> [The task]:
Give the lines of the listing below, from the line with "Task: Expand the Fixed Axis dropdown" to the line with "click(x=420, y=383)", as a Markdown table with the columns Number and Line, skipping blank lines. Leave the pictures out.

> [Task input]:
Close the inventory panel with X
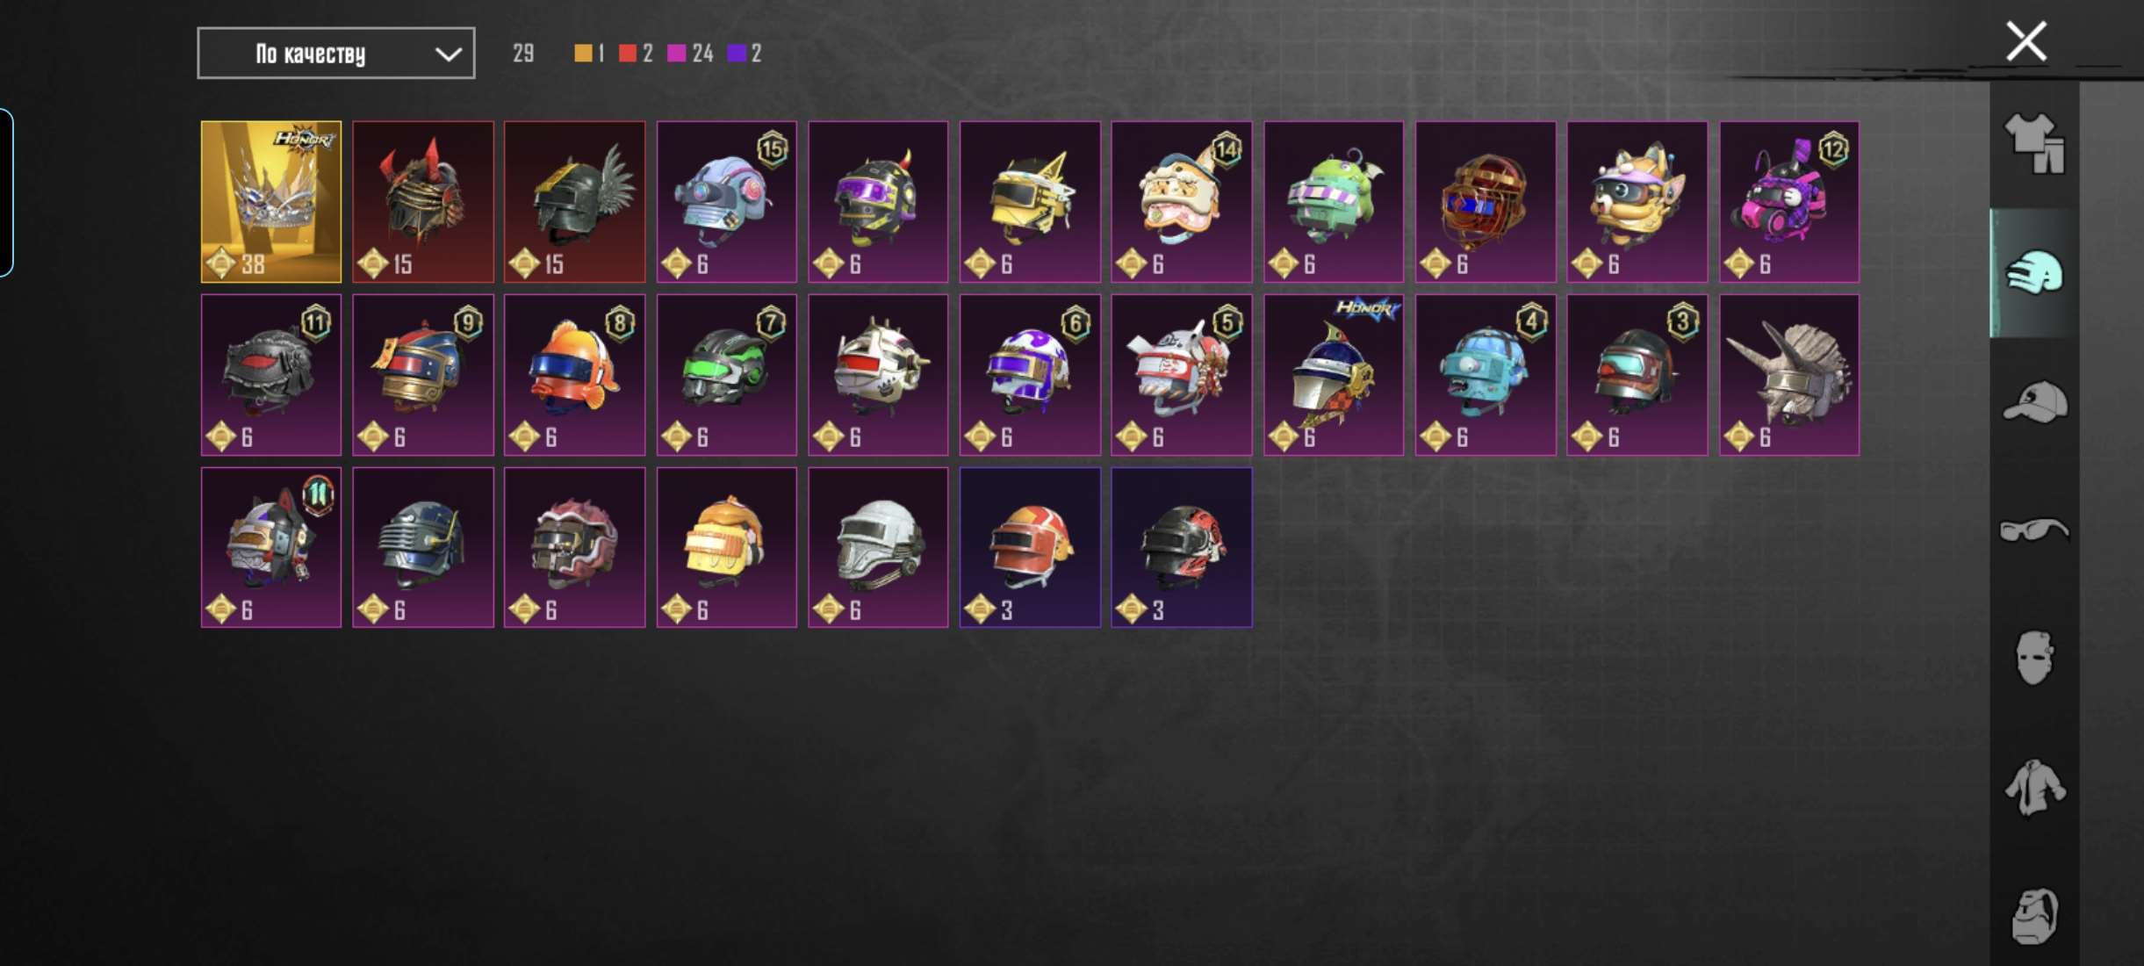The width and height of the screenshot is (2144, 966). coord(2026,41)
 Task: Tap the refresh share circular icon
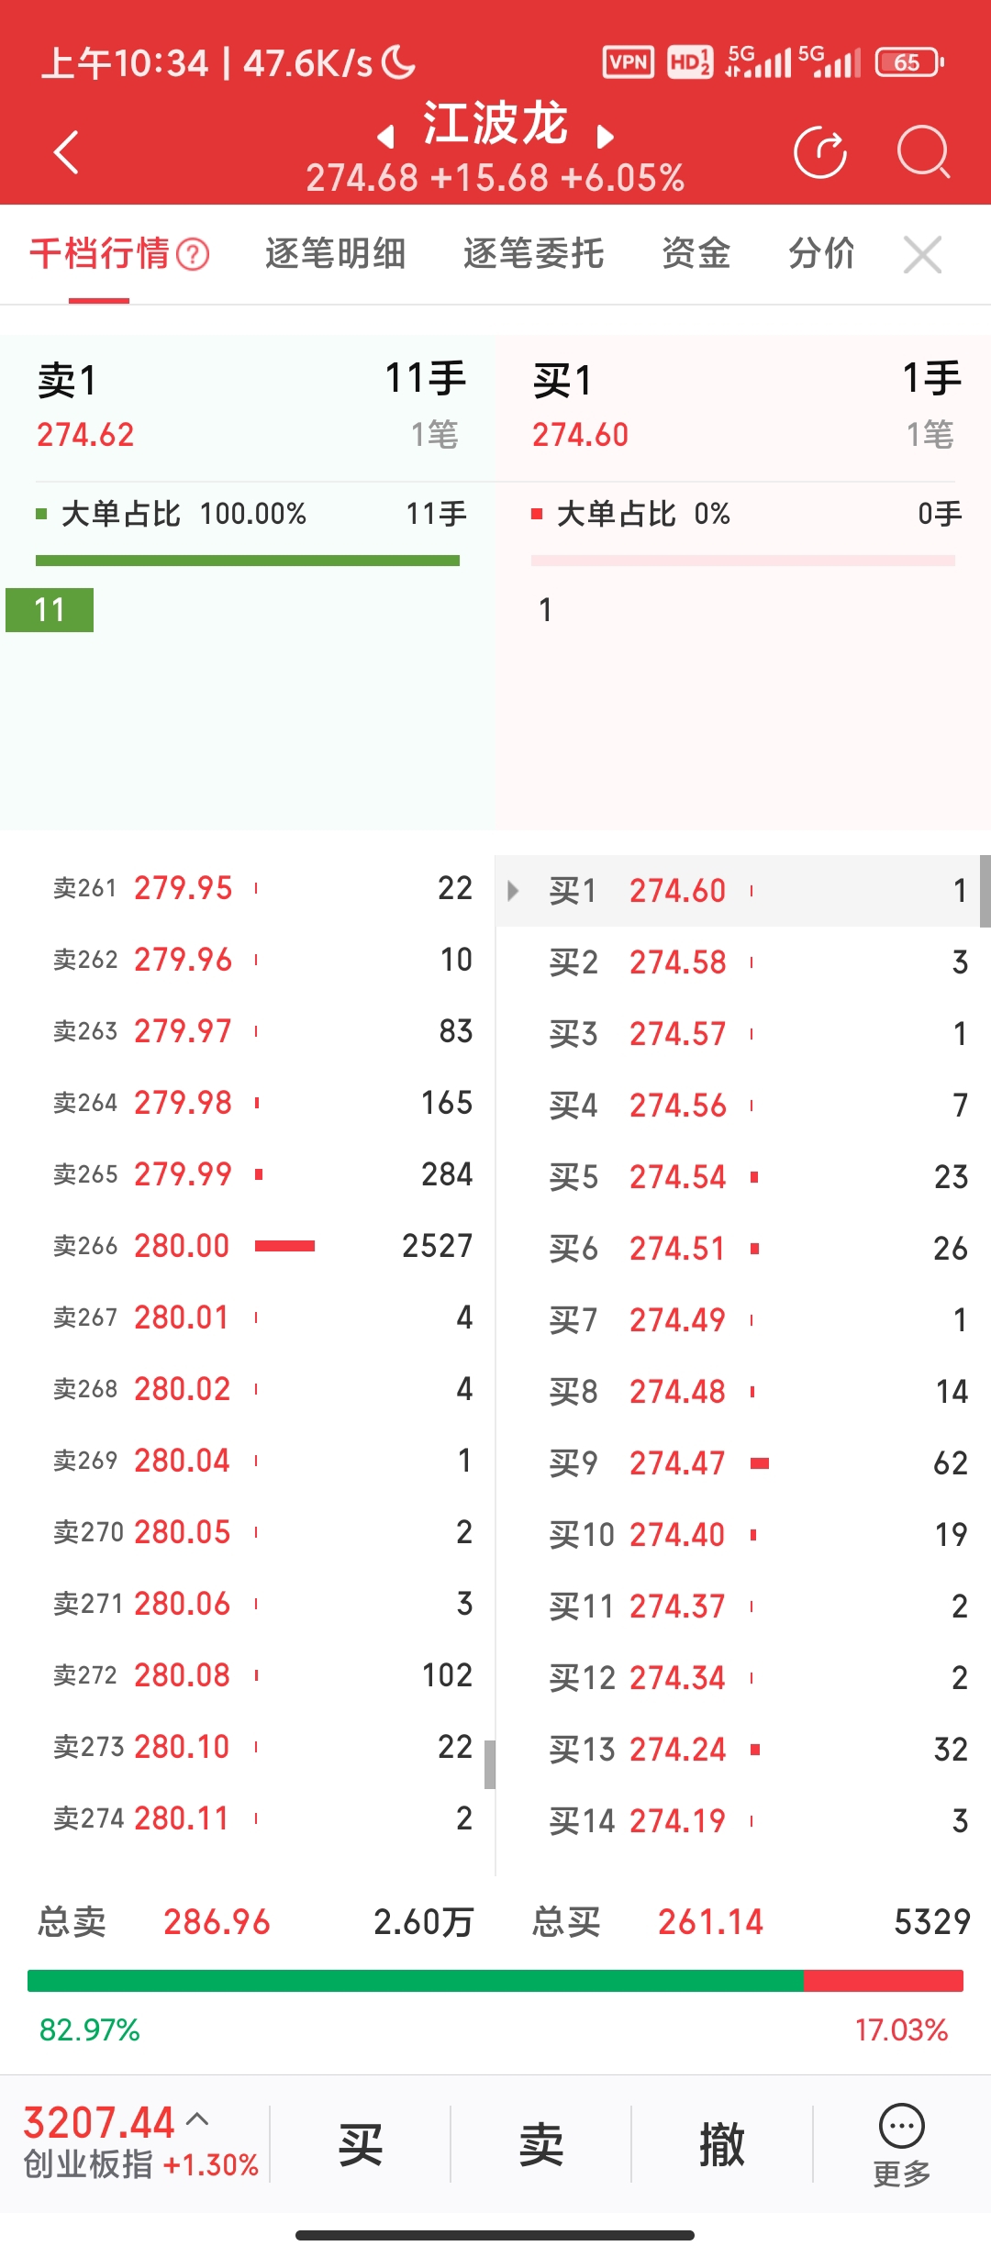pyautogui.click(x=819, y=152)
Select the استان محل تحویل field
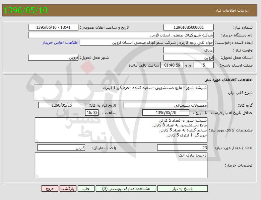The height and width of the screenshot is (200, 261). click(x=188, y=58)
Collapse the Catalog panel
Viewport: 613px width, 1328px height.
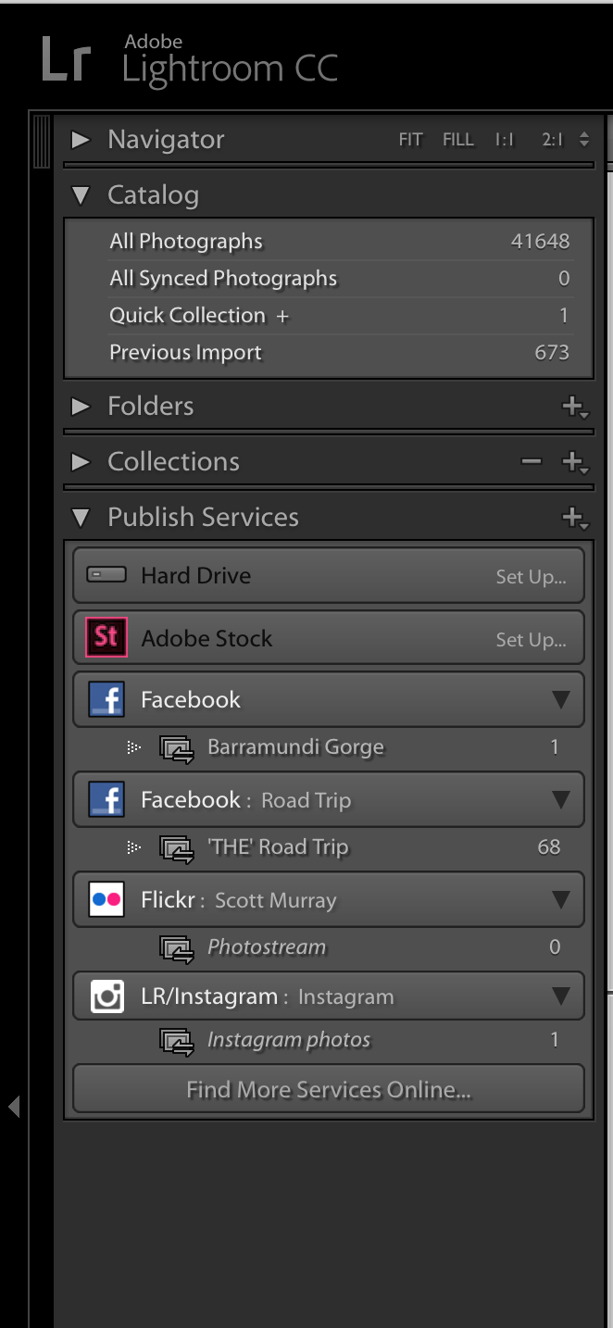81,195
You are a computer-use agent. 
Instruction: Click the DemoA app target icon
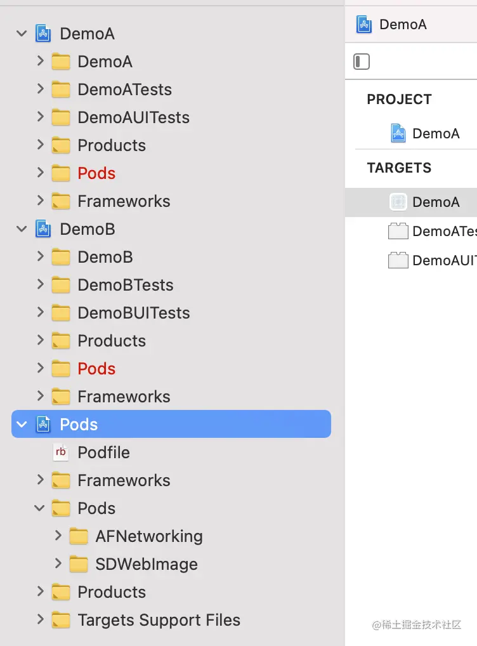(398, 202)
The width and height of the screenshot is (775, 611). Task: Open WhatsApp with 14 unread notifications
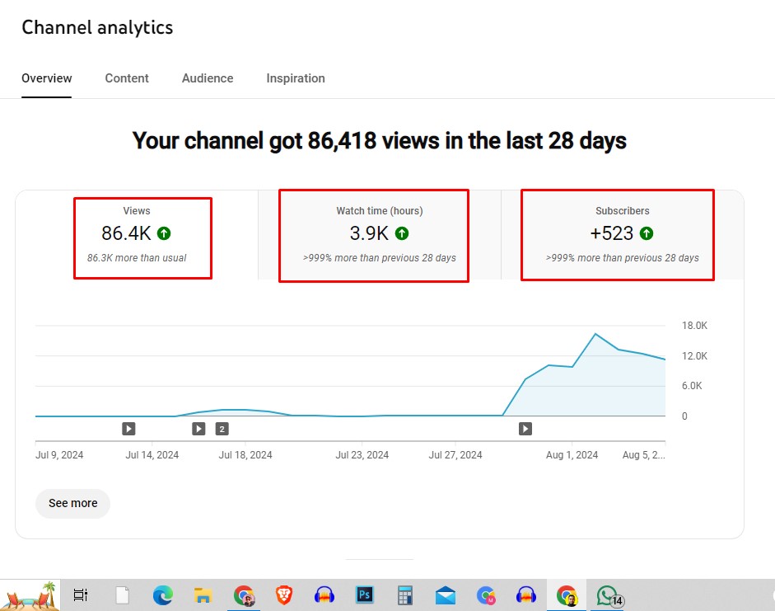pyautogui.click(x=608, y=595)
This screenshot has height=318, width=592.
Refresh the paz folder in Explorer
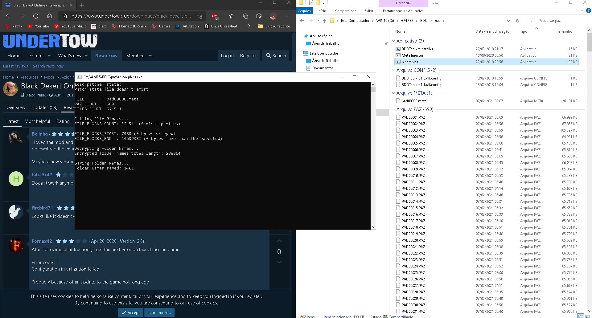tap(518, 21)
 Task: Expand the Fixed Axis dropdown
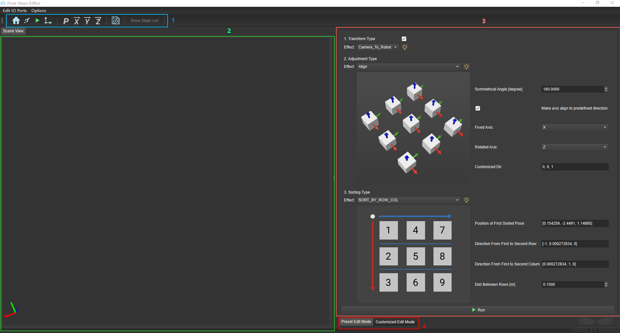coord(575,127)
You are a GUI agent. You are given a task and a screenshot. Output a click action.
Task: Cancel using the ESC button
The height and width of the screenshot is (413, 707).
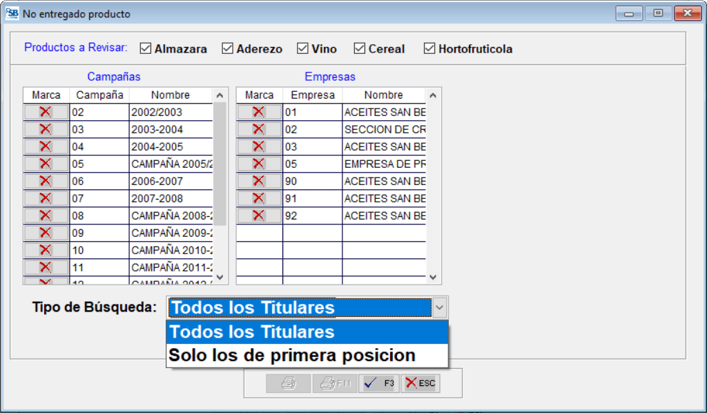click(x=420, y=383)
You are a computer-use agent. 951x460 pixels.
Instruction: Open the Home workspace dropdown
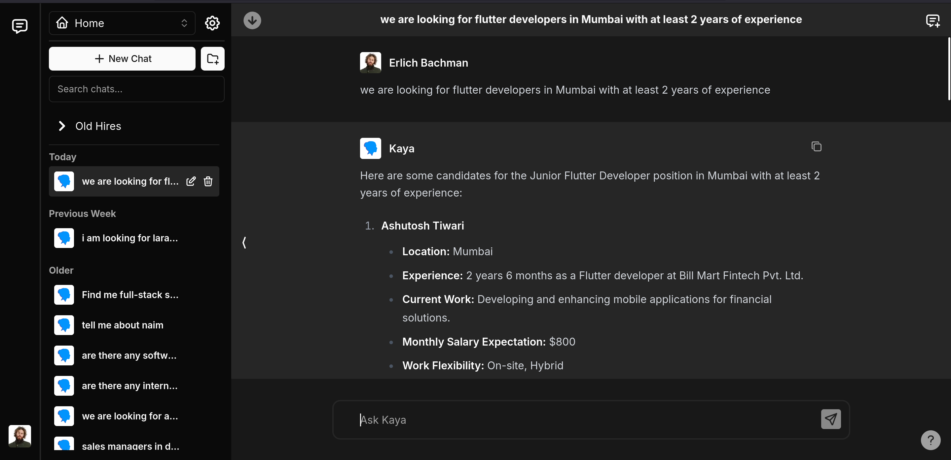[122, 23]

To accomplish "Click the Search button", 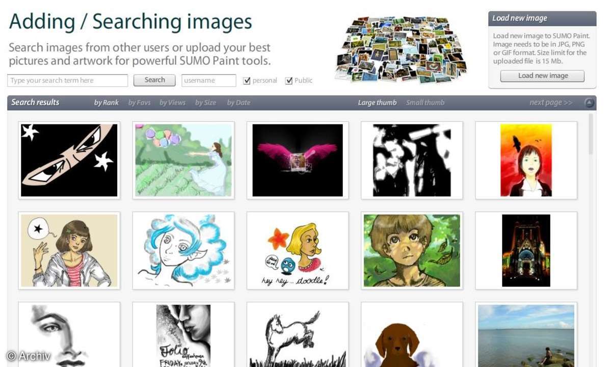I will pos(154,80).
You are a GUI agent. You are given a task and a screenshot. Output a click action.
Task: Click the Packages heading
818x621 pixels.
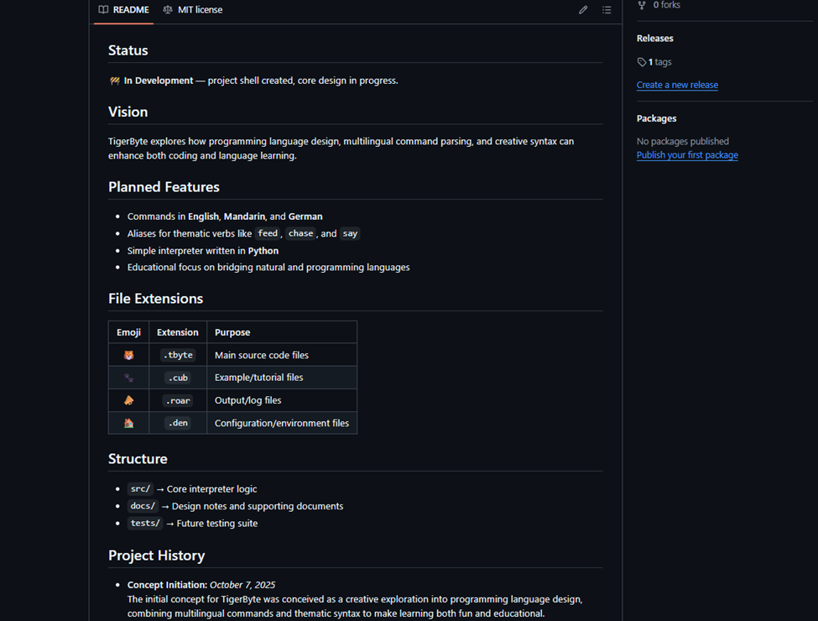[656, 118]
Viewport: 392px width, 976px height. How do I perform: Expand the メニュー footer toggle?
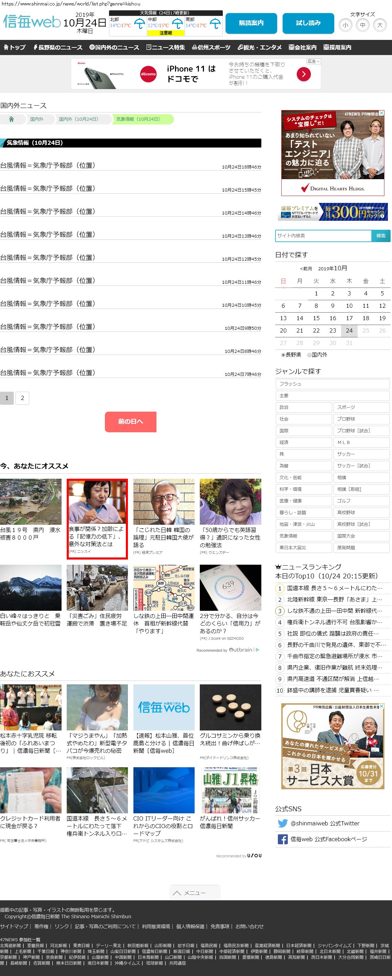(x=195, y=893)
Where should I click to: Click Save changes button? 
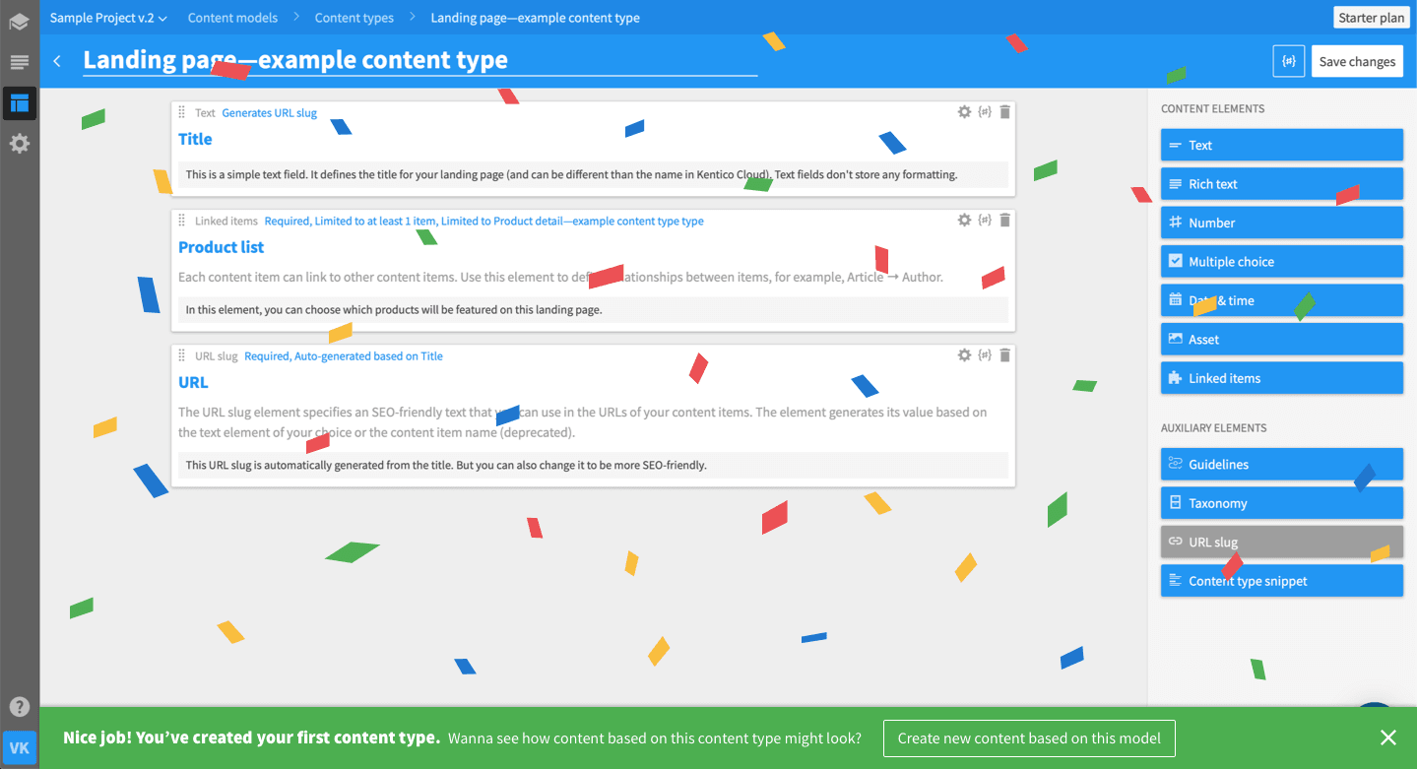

> [Expected answer]:
| Number | Line |
|---|---|
| 1 |  Task: Expand the Fixed Axis dropdown |
| 2 | coord(575,127) |
| 3 | You are a GUI agent. You are given a task and a screenshot. Output a click action. |
| 4 | Task: Cancel using the ESC button |
| 5 | The height and width of the screenshot is (413, 707). |
| 6 | click(x=420, y=383) |